Visual Servoing Platform  version 3.3.0 under development (2020-02-17)
Tutorial: Object detection and localization

Introduction

This tutorial will show you how to use keypoints to detect and estimate the pose of a known object using his cad model. The first step consists in detecting and learning keypoints located on the faces of an object, while the second step makes the matching between the detected keypoints in the query image with those previously learned. The pair of matches are then used to estimate the pose of the object with the knowledge of the correspondences between the 2D and 3D coordinates.

The next section presents a basic example of the detection of a teabox with a detailed description of the different steps.

Note that all the material (source code and video) described in this tutorial is part of ViSP source code and could be downloaded using the following command:

$ svn export https://github.com/lagadic/visp.git/trunk/tutorial/detection/object

Object detection using keypoints

Preamble

You are advised to read the following tutorials Tutorial: Markerless generic model-based tracking using a color camera and Tutorial: Keypoints matching if you are not aware of these concepts.
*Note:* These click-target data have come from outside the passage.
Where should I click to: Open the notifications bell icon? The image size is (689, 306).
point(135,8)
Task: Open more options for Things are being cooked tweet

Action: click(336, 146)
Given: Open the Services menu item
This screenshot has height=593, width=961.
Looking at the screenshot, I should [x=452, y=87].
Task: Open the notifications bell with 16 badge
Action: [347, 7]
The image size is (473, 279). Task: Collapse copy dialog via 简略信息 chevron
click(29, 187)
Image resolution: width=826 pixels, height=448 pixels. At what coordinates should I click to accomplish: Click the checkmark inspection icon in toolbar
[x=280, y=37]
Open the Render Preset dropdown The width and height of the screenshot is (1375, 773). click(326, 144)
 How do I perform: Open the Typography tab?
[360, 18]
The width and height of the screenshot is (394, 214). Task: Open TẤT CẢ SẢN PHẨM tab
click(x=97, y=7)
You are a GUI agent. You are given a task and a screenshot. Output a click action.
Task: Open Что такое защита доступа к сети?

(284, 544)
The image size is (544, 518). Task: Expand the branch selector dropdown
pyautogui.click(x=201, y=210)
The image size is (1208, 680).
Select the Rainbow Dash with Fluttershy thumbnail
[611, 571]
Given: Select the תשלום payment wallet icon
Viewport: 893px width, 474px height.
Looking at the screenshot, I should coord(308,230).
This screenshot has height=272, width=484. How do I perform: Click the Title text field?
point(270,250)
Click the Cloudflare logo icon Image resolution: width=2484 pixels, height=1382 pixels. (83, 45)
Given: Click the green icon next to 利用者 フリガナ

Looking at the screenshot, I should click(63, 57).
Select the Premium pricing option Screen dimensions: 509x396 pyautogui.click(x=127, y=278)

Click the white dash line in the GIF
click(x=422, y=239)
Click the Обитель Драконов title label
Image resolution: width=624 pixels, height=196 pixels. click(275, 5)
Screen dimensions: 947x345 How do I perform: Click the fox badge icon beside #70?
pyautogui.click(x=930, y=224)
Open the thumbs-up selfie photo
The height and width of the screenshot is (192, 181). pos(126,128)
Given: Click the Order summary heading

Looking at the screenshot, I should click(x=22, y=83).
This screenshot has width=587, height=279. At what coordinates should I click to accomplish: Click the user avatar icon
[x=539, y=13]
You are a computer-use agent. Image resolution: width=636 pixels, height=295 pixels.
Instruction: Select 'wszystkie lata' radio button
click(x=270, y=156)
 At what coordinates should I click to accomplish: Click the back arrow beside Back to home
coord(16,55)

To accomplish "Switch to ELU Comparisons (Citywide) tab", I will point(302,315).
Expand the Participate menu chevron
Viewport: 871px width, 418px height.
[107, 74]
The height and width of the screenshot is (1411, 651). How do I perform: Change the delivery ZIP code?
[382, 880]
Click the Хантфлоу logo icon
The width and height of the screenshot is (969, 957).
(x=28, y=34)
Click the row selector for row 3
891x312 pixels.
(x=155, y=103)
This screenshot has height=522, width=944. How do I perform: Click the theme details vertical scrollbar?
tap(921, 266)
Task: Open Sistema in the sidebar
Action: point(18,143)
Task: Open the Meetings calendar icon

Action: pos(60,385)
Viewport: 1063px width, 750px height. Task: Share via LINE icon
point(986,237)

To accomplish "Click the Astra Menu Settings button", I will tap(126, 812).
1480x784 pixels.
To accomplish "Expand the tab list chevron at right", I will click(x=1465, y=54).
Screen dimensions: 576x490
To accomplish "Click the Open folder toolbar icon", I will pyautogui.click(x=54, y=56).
Principle of object detection using keypoints

A quick overview of the principle is summed-up in the following diagrams.

img-learning-step.jpeg
Learning step.

The first part of the process consists in learning the characteristics of the considered object by extracting the keypoints detected on the different faces. We use here the model-based tracker initialized given a known initial pose to have access to the cad model of the object. The cad model is then used to select only keypoints on faces that are visible and to calculate the 3D coordinates of keypoints.

Note
The calculation of the 3D coordinates of a keypoint is based on a planar location hypothesis. We assume that the keypoint is located on a planar face and the Z-coordinate is retrieved according to the proportional relation between the plane equation expressed in the normalized camera frame (derived from the image coordinate) and the same plane equation expressed in the camera frame, thanks to the known pose of the object.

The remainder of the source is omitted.